I can only hold three Congress members to task...my House representative and my two Senators.
All three of them are on board, mostly, as conservatives although I'm not happy with Sen. Frist's leadership of the Senate.
So the fight has to be taken to the party and the President. I can't rely on others around the country which can only influence their three members.
So far, Bush's non-discretionary spending is an 8.2% increase. I don't like it. And only his dad and Nixon were close. Nixon was even worse creating entire cabinet level departments.
But it's a calculation I can only use to decide my vote. And all the alternatives are worse. Yes, I'd love to have back that GOP Congress that kept Clinton in line on spending.
Yes, I'd love to wipe out the NEA and worry what will happen once the Dems get control again. But at the same time I see the strategy of maybe just wiping them out to the point we then can curb and cut back and reform and change the mentality. Right now, it's not the time. Buying votes? Sure...that's politics.
Any measures less than just stringing up the politicans and starting over don't seem to work with our non-voting, braindead society.

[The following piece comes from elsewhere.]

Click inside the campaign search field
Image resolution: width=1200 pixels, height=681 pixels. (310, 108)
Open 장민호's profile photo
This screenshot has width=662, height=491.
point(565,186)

So unless we are ready to start killing each other again, we'll have to work more slowly over time to educate enough to our point of view to gain more political offices.

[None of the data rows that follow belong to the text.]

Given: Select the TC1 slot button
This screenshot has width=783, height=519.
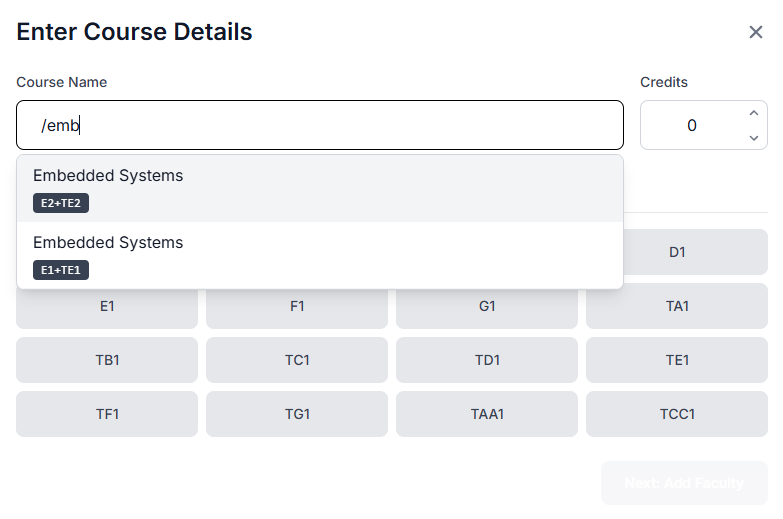Looking at the screenshot, I should pos(297,360).
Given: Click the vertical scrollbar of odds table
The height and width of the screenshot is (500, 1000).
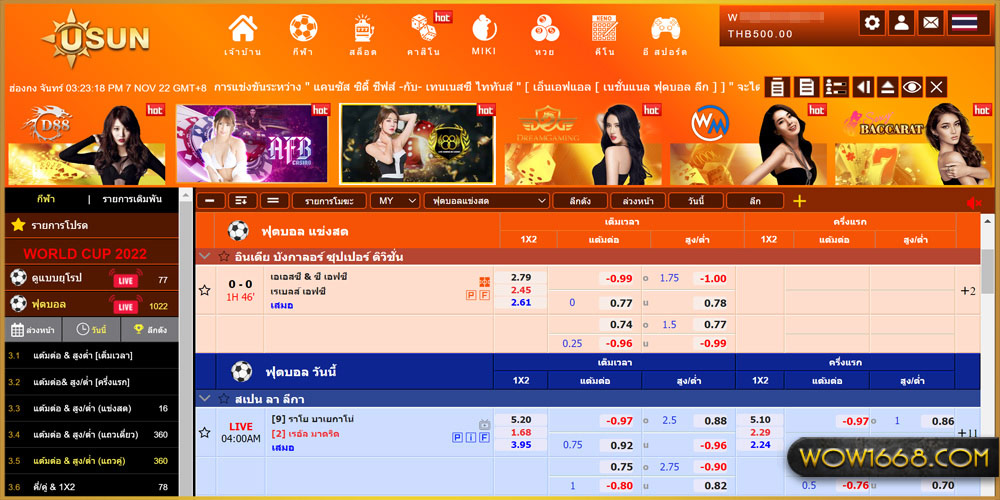Looking at the screenshot, I should pos(987,268).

Call it a tactical retreat for now.
I can only hold three Congress members to task...my House representative and my two Senators.
I think you can do more. Put the pressure on Tom DeLay, the single most important conservative in the House. He's willing to chart his own course. When he's called 'The Hammer', it's not a cozy nickname.
And join with
the Liberty Committee in supporting the
The Liberty Caucus, a coalition of 21 of Congress' most conservative and constitutional legislators. We've got
Paul, Tancredo, Hostettler and many more strong conservatives. We start every fight with enough congressmen to get a bill on the agenda. And we can win. Sign up for our email updates so you will know when it's time to put the pressure on your congresscritter. No money begging and they don't sell your name or email address. We've won many times before and we can win again.

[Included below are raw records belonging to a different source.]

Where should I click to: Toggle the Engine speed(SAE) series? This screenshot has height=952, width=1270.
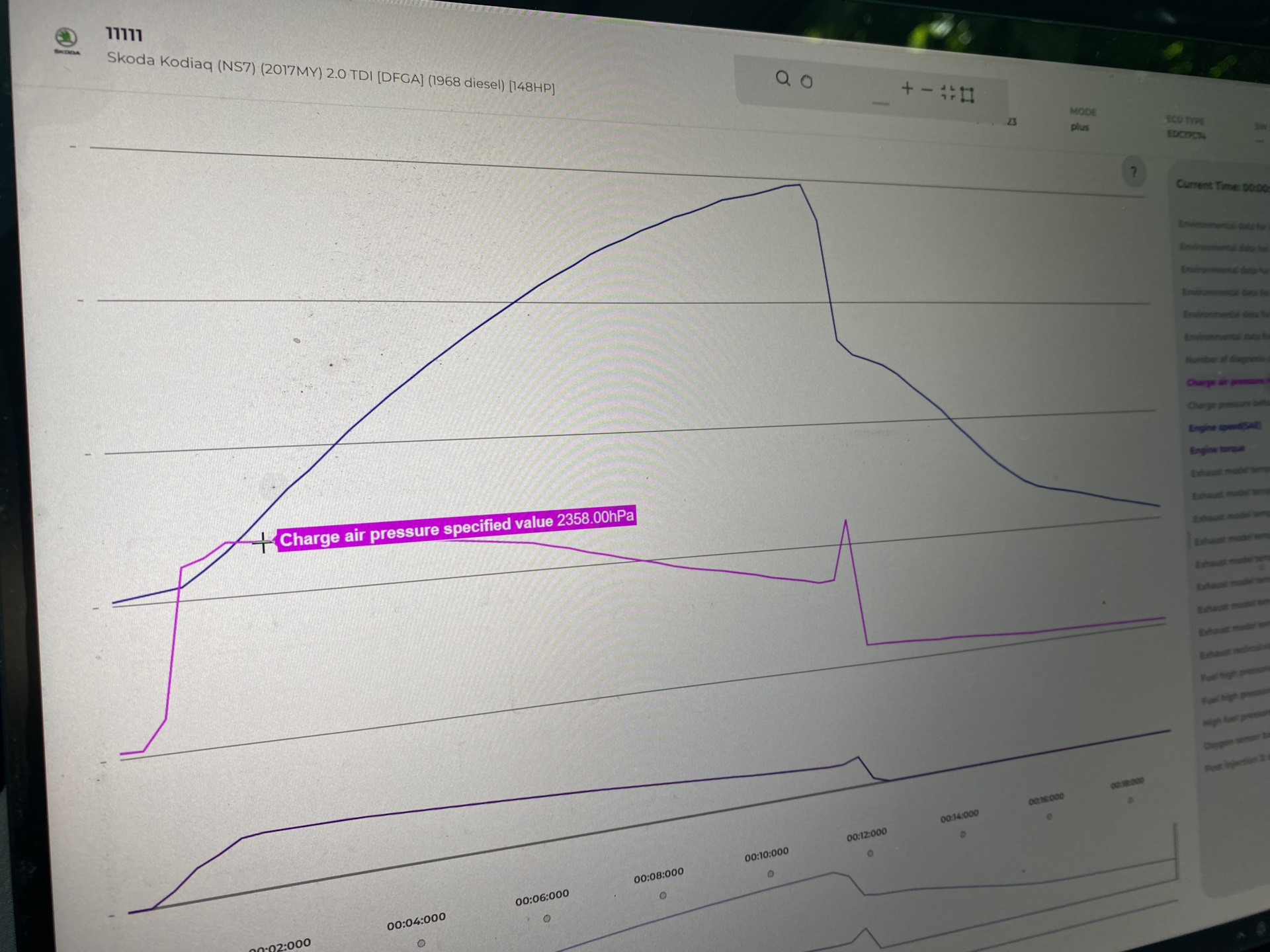click(1224, 426)
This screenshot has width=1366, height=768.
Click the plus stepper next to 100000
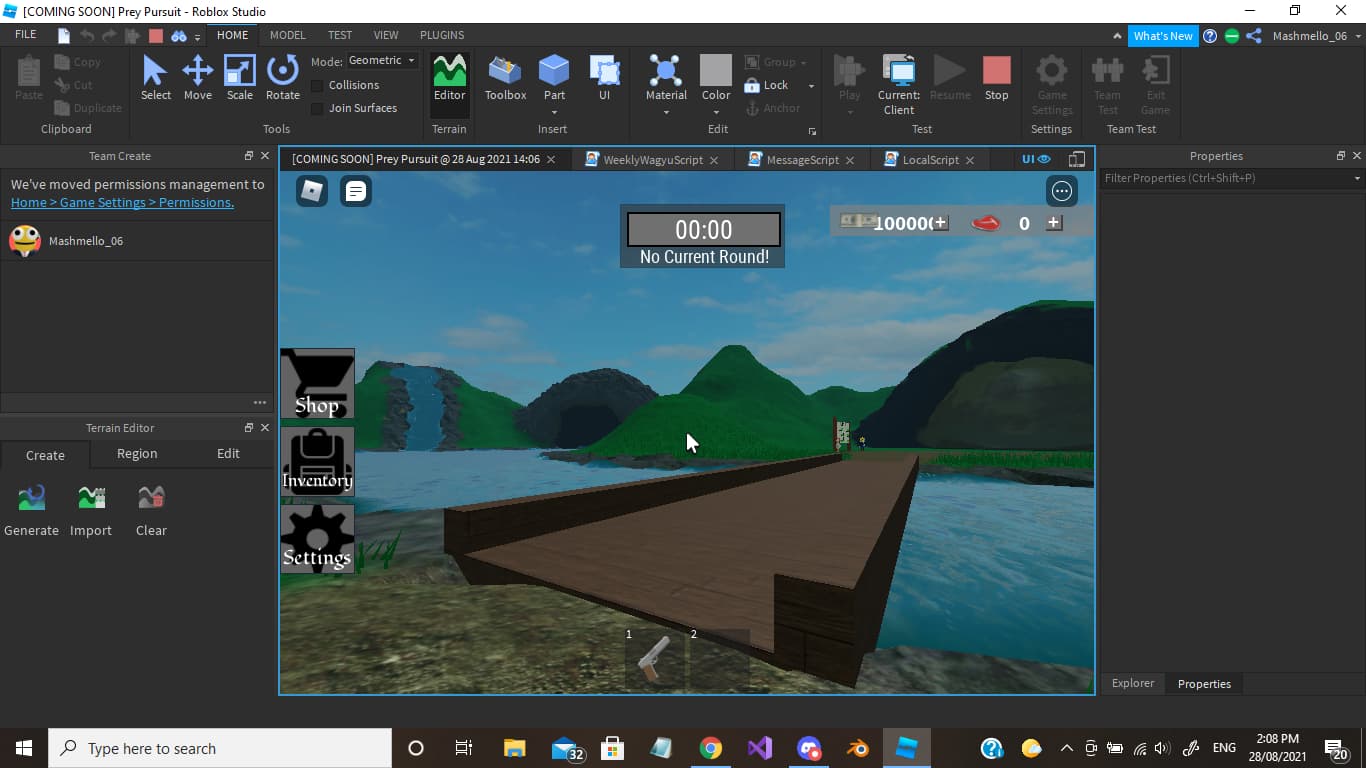pos(940,222)
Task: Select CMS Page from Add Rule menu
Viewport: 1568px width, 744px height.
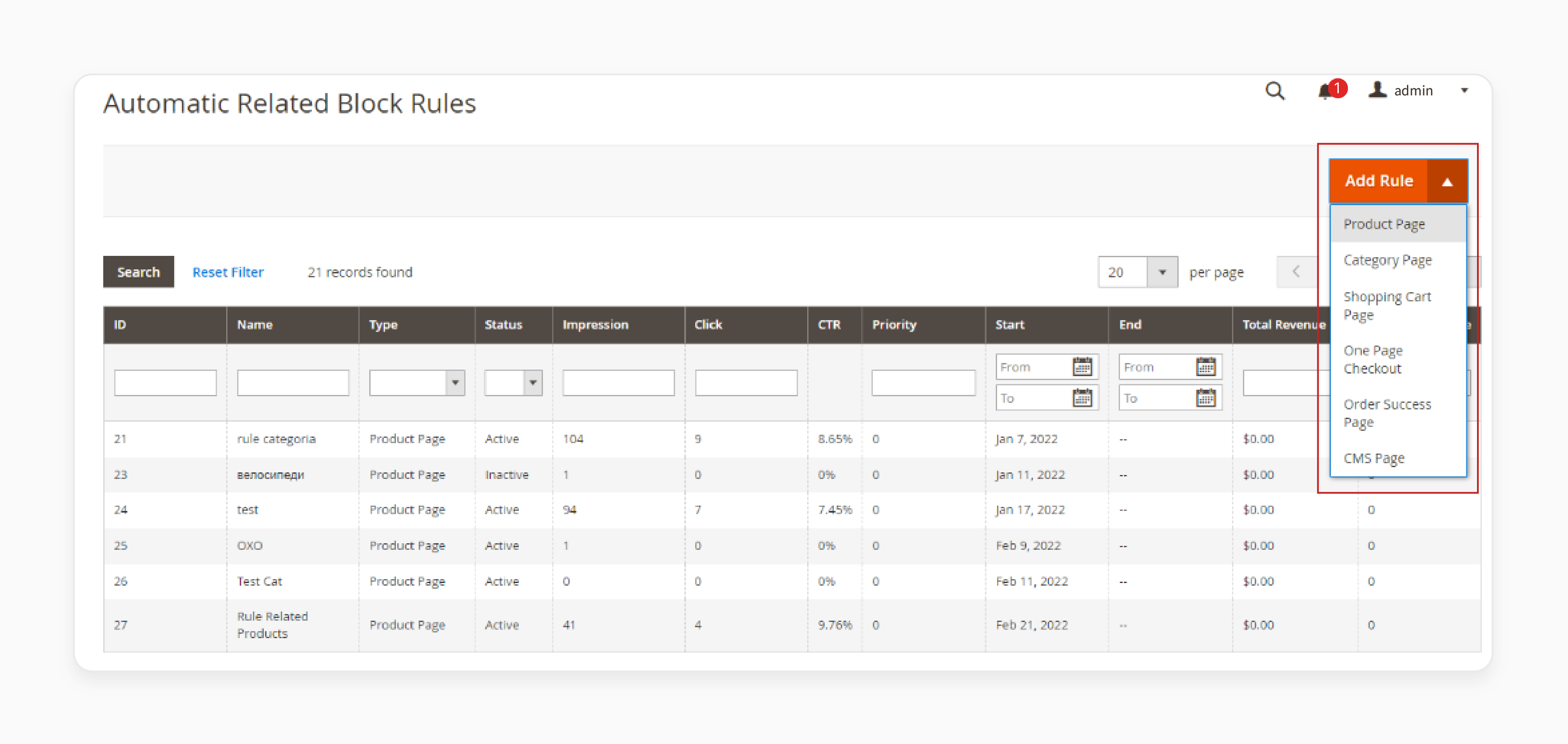Action: (x=1374, y=457)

So far, Bush's non-discretionary spending is an 8.2% increase. I don't like it. And only his dad and Nixon were close. Nixon was even worse creating entire cabinet level departments.
Actually, it's a 24% increase for the 2002-2004 budget years over which he has presided. But Bush's proposed budgets are irrelevant anyway. Only Congress has the federal checkbook. You can blame Bush for not vetoing but not much else.
Congress spends that money, not Bush.
So unless we are ready to start killing each other again, we'll have to work more slowly over time to educate enough to our point of view to gain more political offices.
This seems escapist and defeatist to me. They will never change to our views. The old excuse was we didn't have power to control spending and expansion of government because we lacked the House/Senate/WH. We gave them all those things. Now you tell me that we must be more patient yet.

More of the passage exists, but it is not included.